------ Provided data
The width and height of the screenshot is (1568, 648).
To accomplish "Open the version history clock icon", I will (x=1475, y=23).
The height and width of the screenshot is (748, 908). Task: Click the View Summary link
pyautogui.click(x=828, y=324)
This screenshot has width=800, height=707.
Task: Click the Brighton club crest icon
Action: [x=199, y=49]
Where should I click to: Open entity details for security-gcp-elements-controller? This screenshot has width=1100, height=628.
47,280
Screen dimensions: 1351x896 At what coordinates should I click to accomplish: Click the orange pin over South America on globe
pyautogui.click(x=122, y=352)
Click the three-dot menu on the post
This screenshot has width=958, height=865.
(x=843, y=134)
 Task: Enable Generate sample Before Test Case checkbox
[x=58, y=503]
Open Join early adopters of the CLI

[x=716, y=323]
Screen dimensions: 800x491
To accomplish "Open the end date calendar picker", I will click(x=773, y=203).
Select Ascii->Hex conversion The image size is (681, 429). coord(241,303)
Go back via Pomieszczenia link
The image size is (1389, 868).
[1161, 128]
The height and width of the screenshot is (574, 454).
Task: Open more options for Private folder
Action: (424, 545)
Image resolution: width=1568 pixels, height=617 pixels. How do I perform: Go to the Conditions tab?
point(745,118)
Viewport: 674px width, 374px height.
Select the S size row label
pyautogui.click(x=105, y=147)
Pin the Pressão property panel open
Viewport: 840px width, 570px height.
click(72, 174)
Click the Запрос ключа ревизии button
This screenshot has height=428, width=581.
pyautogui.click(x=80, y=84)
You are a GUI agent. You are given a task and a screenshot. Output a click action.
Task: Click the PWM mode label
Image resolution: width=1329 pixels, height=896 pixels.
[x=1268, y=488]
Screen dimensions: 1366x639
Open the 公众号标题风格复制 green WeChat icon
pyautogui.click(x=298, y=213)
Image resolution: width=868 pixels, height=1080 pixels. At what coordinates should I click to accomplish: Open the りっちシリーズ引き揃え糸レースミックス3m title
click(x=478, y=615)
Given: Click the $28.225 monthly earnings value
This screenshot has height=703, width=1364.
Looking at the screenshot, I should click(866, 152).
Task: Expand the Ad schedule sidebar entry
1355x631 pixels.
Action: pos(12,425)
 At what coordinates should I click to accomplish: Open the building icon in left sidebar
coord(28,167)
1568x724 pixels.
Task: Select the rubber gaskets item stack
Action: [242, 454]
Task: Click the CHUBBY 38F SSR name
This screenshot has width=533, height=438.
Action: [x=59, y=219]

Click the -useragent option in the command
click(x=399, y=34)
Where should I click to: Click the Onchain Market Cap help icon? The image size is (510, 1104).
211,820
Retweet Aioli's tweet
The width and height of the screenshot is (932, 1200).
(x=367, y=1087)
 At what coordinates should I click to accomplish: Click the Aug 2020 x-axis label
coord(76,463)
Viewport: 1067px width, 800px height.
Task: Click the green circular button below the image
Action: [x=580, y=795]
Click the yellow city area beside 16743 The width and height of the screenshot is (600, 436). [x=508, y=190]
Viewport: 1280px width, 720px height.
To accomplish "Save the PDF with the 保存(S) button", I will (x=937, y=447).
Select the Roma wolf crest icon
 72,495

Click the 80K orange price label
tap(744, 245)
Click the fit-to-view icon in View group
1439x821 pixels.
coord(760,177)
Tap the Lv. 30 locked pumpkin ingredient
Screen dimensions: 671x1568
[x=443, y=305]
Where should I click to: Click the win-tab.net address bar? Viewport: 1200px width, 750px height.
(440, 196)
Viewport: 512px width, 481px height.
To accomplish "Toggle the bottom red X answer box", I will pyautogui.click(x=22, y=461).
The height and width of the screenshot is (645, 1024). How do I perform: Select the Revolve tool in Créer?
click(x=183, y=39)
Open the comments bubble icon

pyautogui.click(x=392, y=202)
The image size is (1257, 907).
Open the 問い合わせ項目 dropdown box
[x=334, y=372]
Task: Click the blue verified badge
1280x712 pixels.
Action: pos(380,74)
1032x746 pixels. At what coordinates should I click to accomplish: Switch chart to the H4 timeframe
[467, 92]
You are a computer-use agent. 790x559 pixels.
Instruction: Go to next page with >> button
------------
### Your assignment
Write out every line of the material again, exactly as it reads.

### Written response
The width and height of the screenshot is (1568, 648).
To accomplish "Open the version history clock icon", I will (x=1475, y=23).
The height and width of the screenshot is (748, 908). Task: Click the View Summary link
pyautogui.click(x=828, y=324)
This screenshot has width=800, height=707.
Task: Click the Brighton club crest icon
Action: [x=199, y=49]
Where should I click to: Open entity details for security-gcp-elements-controller? This screenshot has width=1100, height=628.
47,280
Screen dimensions: 1351x896 At what coordinates should I click to accomplish: Click the orange pin over South America on globe
pyautogui.click(x=122, y=352)
Click the three-dot menu on the post
This screenshot has width=958, height=865.
(x=843, y=134)
 Task: Enable Generate sample Before Test Case checkbox
[x=58, y=503]
Open Join early adopters of the CLI

[x=716, y=323]
Screen dimensions: 800x491
To accomplish "Open the end date calendar picker", I will click(x=773, y=203).
Select Ascii->Hex conversion The image size is (681, 429). coord(241,303)
Go back via Pomieszczenia link
The image size is (1389, 868).
[1161, 128]
The height and width of the screenshot is (574, 454).
Task: Open more options for Private folder
Action: (424, 545)
Image resolution: width=1568 pixels, height=617 pixels. How do I perform: Go to the Conditions tab?
point(745,118)
Viewport: 674px width, 374px height.
Select the S size row label
pyautogui.click(x=105, y=147)
Pin the Pressão property panel open
Viewport: 840px width, 570px height.
click(72, 174)
Click the Запрос ключа ревизии button
This screenshot has height=428, width=581.
pyautogui.click(x=80, y=84)
You are a GUI agent. You are given a task and a screenshot. Output a click action.
Task: Click the PWM mode label
Image resolution: width=1329 pixels, height=896 pixels.
[x=1268, y=488]
Screen dimensions: 1366x639
Open the 公众号标题风格复制 green WeChat icon
pyautogui.click(x=298, y=213)
Image resolution: width=868 pixels, height=1080 pixels. At what coordinates should I click to accomplish: Open the りっちシリーズ引き揃え糸レースミックス3m title
click(x=478, y=615)
Given: Click the $28.225 monthly earnings value
This screenshot has height=703, width=1364.
Looking at the screenshot, I should click(866, 152).
Task: Expand the Ad schedule sidebar entry
1355x631 pixels.
Action: pos(12,425)
 At what coordinates should I click to accomplish: Open the building icon in left sidebar
coord(28,167)
1568x724 pixels.
Task: Select the rubber gaskets item stack
Action: [242, 454]
Task: Click the CHUBBY 38F SSR name
This screenshot has width=533, height=438.
Action: [x=59, y=219]

Click the -useragent option in the command
click(x=399, y=34)
Where should I click to: Click the Onchain Market Cap help icon? The image size is (510, 1104).
211,820
Retweet Aioli's tweet
The width and height of the screenshot is (932, 1200).
(x=367, y=1087)
 At what coordinates should I click to accomplish: Click the Aug 2020 x-axis label
coord(76,463)
Viewport: 1067px width, 800px height.
Task: Click the green circular button below the image
Action: [x=580, y=795]
Click the yellow city area beside 16743 The width and height of the screenshot is (600, 436). [x=508, y=190]
Viewport: 1280px width, 720px height.
To accomplish "Save the PDF with the 保存(S) button", I will (x=937, y=447).
Select the Roma wolf crest icon
 72,495

Click the 80K orange price label
tap(744, 245)
Click the fit-to-view icon in View group
1439x821 pixels.
coord(760,177)
Tap the Lv. 30 locked pumpkin ingredient
Screen dimensions: 671x1568
[x=443, y=305]
Where should I click to: Click the win-tab.net address bar? Viewport: 1200px width, 750px height.
(440, 196)
Viewport: 512px width, 481px height.
To accomplish "Toggle the bottom red X answer box", I will pyautogui.click(x=22, y=461).
The height and width of the screenshot is (645, 1024). How do I perform: Select the Revolve tool in Créer?
click(x=183, y=39)
Open the comments bubble icon

pyautogui.click(x=392, y=202)
The image size is (1257, 907).
Open the 問い合わせ項目 dropdown box
[x=334, y=372]
Task: Click the blue verified badge
1280x712 pixels.
Action: pos(380,74)
1032x746 pixels. At what coordinates should I click to accomplish: Switch chart to the H4 timeframe
[467, 92]
You are a computer-use agent. 790x559 pixels.
Instruction: Go to next page with >> button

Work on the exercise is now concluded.